不特定多数に公開しているので、くれぐれも APIキーに利用制限をかけるのをお忘れなく。
使わなくなったらAPIキーやサイトは削除しましょう。
まとめ
少し細かめに説明したので、難しそうな印象を与えてしまったかもしれませんが、Wix、Velo by WIxを使うと、気軽にOpenAI APIを使ったアプリケーションが作れます。
好き嫌いが分かれるところかもしれませんが、ブラウザで実装が完結するので、環境のセットアップもいりません。

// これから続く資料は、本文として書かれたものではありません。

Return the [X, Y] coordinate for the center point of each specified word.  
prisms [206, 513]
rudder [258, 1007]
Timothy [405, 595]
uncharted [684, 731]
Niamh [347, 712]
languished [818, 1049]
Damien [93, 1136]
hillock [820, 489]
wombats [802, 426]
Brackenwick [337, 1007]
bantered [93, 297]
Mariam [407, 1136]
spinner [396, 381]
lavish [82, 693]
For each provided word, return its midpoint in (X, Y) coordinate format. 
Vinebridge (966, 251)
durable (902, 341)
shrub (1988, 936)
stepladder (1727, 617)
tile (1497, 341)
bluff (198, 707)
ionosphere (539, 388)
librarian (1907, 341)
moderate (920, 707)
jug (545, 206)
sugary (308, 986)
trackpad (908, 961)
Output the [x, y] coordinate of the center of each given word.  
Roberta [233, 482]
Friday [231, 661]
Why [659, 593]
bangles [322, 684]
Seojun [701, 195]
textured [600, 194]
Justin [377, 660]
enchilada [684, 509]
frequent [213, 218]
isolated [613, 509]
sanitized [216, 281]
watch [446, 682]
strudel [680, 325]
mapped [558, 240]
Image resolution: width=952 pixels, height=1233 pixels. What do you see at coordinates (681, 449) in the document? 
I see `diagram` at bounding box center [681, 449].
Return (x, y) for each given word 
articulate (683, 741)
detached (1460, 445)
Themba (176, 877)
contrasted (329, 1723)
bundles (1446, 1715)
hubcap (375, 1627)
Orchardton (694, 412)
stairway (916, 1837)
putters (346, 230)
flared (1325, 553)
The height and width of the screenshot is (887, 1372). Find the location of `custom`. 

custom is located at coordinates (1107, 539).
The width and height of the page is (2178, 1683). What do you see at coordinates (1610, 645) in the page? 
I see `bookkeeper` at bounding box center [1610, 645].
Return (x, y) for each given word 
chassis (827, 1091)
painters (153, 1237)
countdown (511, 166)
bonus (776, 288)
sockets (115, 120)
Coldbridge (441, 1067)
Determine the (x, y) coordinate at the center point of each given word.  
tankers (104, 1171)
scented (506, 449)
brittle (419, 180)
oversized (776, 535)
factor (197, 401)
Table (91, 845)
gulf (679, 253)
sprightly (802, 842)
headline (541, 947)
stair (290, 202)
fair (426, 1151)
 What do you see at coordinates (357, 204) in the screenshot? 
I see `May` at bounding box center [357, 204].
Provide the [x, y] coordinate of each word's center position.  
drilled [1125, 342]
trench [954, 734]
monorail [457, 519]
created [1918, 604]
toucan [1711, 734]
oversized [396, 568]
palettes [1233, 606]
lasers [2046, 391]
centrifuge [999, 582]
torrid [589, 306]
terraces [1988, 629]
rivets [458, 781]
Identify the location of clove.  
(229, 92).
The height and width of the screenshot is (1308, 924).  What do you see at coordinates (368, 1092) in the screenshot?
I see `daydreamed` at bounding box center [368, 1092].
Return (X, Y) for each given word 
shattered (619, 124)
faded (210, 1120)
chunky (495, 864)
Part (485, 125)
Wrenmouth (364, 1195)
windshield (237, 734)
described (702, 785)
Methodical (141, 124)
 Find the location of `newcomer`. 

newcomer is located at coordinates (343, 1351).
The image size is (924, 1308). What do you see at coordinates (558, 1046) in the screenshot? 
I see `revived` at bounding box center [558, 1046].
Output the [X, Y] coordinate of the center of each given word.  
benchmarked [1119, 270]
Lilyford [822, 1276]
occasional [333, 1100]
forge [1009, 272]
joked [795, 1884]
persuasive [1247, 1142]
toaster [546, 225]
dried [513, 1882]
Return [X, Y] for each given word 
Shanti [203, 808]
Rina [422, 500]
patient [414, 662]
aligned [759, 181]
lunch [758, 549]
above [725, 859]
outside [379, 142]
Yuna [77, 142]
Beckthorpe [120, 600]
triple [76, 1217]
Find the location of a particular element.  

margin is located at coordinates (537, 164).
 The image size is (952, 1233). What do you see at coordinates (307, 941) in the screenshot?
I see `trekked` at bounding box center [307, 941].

サッと作って、すぐに誰かに使ってもらえます。
実は、数ヶ月前に Wixのストア機能とブログ機能を使った架空のECサイトを作り、サイトコンテンツをVectorDBに格納し、それをLLMに参照させるお問合せボットの検証をしていました。
その後長らく検証をしていなかったのですが、Function callingが実装されたのをきっかけに手を加えたくなり、思い出すのを兼ねて記事にしてみました。
思わず記事作成に時間がかかってしまいましたが、ストア・ブログコンテンツのVectorDB化なども、そのうち記事にしてみたいと思っています。
また、今回軽く触れた、SendGridやStripeとの連携も記事にする機会があるかもしれないので、その際はご一読ください。
参考文献
Velo Backend Events / Wix Help Center
wix-chat-backend / Velo Reference
追記
- 2023.07.14 サンプルコードを修正しました。